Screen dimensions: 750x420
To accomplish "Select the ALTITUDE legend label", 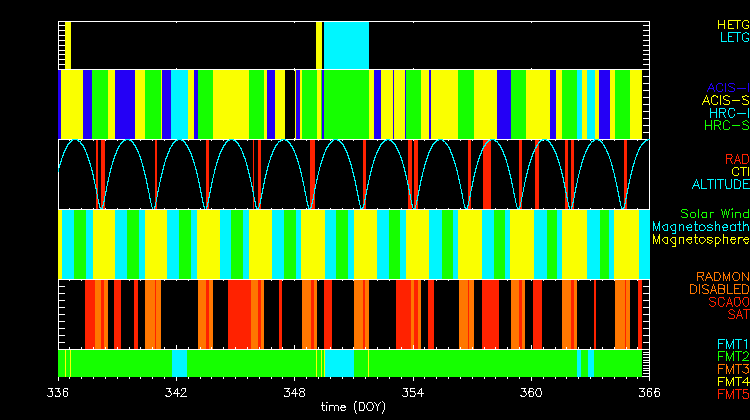I will pyautogui.click(x=719, y=185).
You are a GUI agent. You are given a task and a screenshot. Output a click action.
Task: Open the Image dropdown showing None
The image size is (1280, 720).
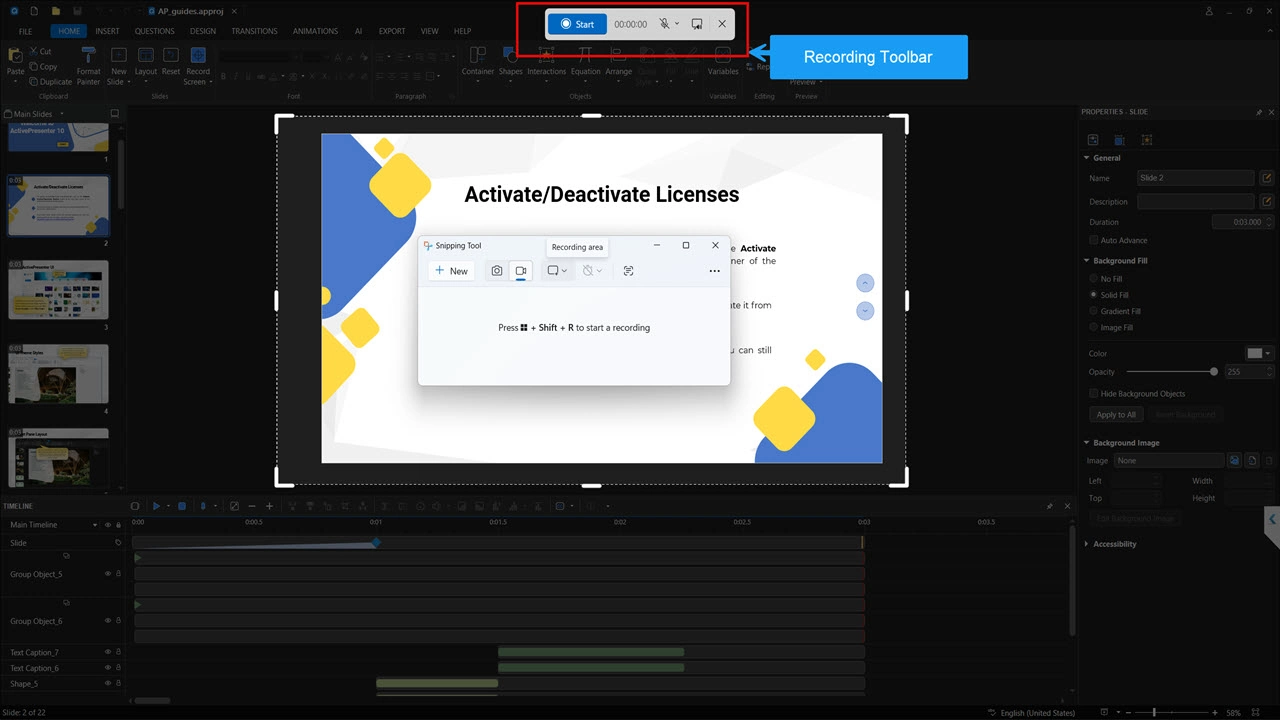click(1168, 460)
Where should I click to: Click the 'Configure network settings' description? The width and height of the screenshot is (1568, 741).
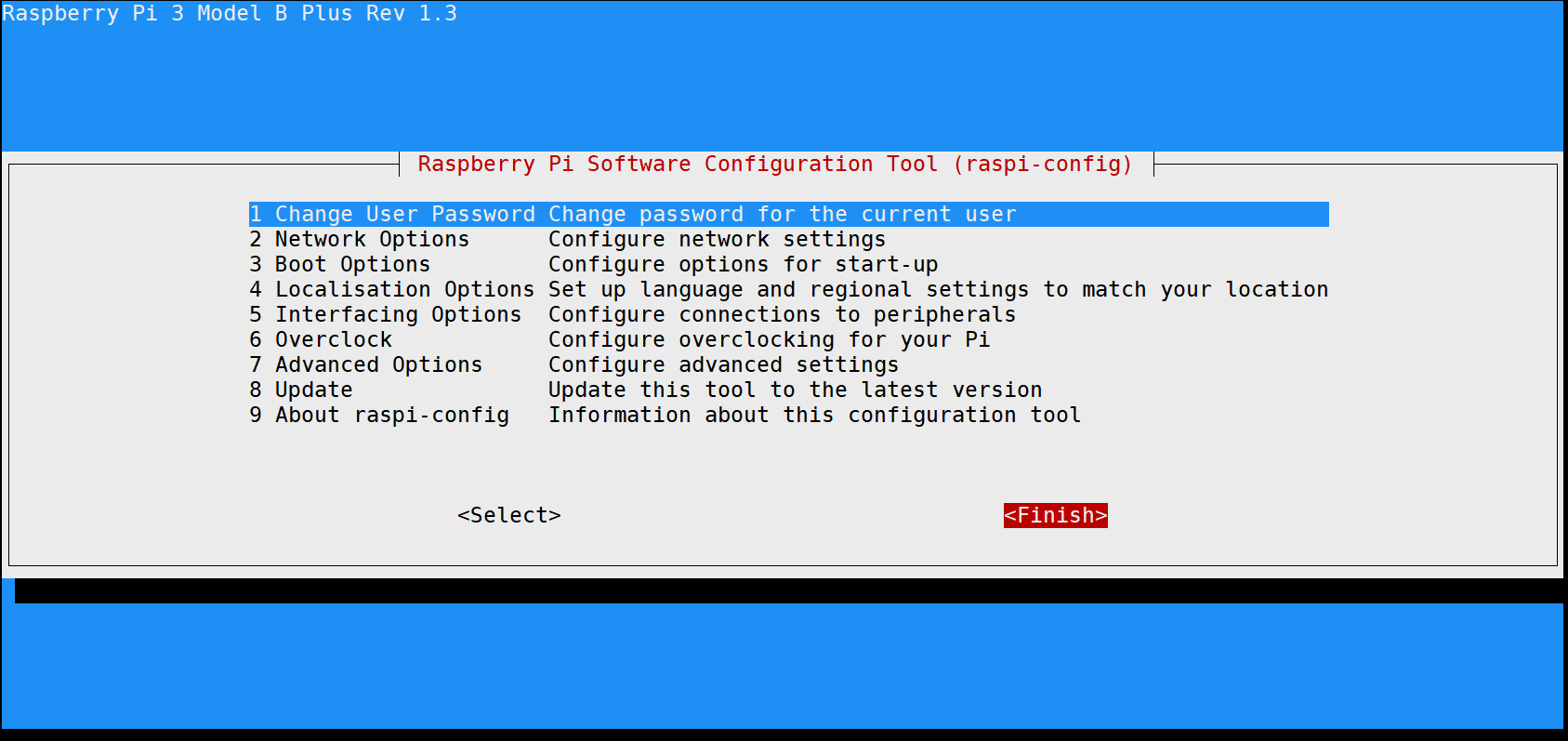(717, 240)
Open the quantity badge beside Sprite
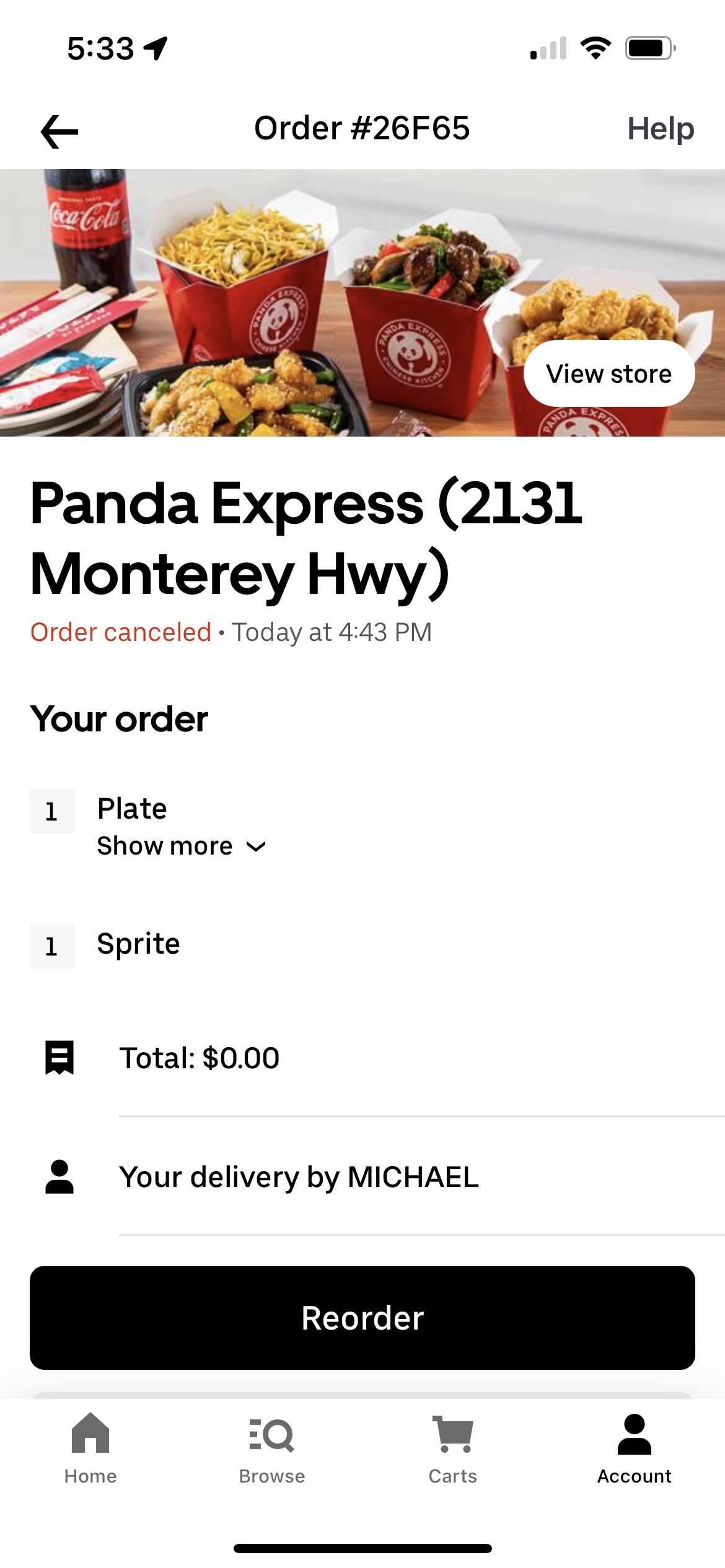This screenshot has height=1568, width=725. coord(52,946)
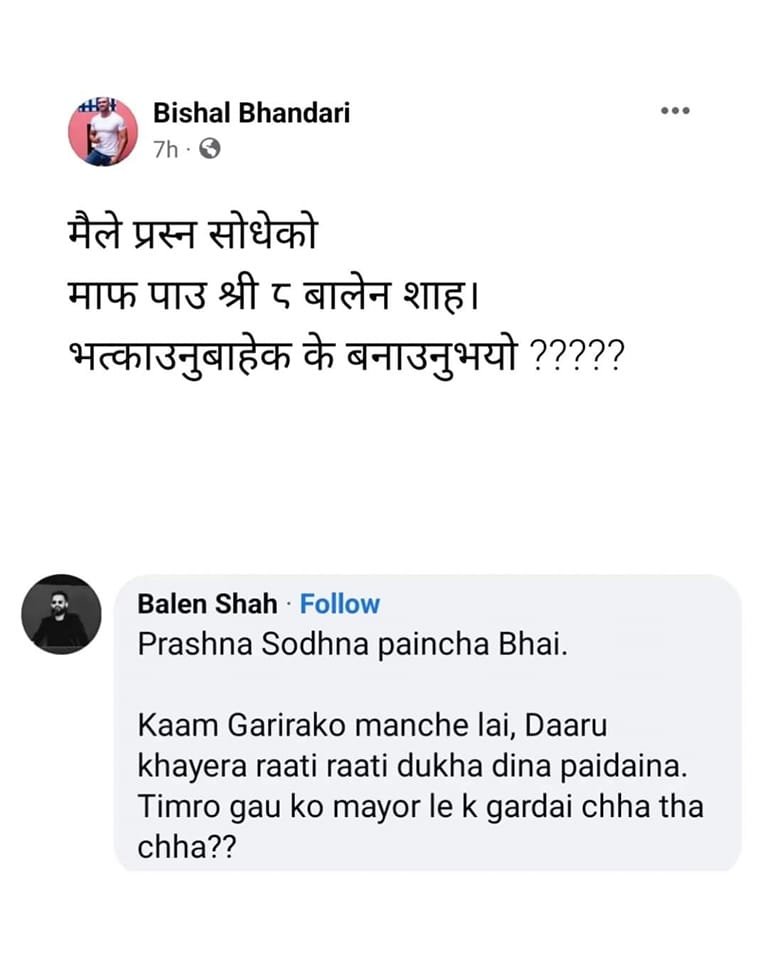Open Balen Shah's profile from commenter name
768x960 pixels.
(x=207, y=604)
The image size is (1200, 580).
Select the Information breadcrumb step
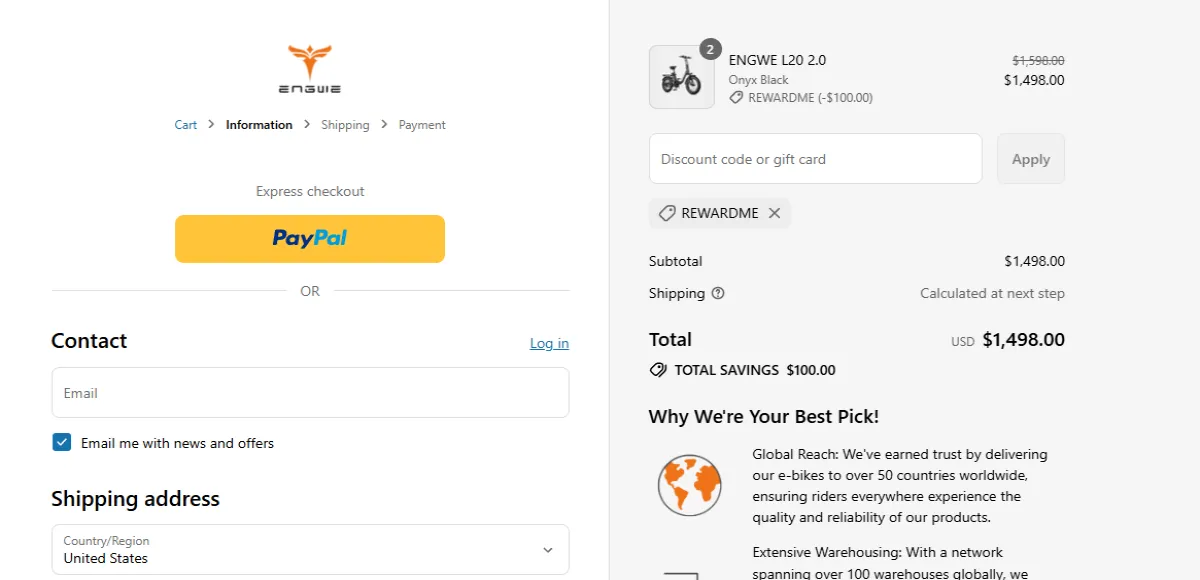click(259, 124)
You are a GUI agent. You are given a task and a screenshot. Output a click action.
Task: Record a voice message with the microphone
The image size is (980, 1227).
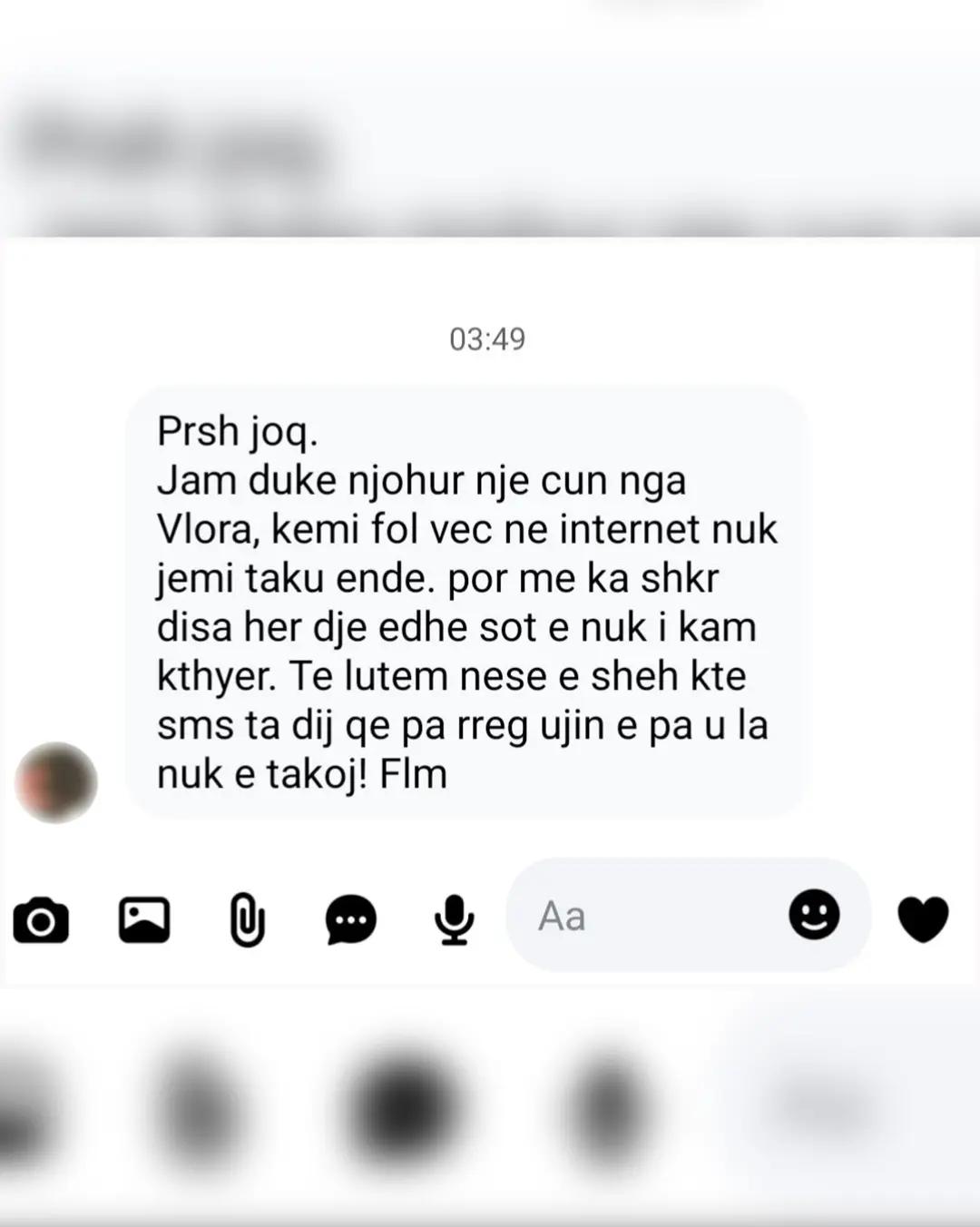coord(454,919)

**PROBLEM**
From the line holding "Task: Record a" through the last line of the material above, each line should be written out exactly, both included; omit the pictures.

**ANSWER TO THE EXERCISE**
Task: Record a voice message with the microphone
The image size is (980, 1227).
coord(454,919)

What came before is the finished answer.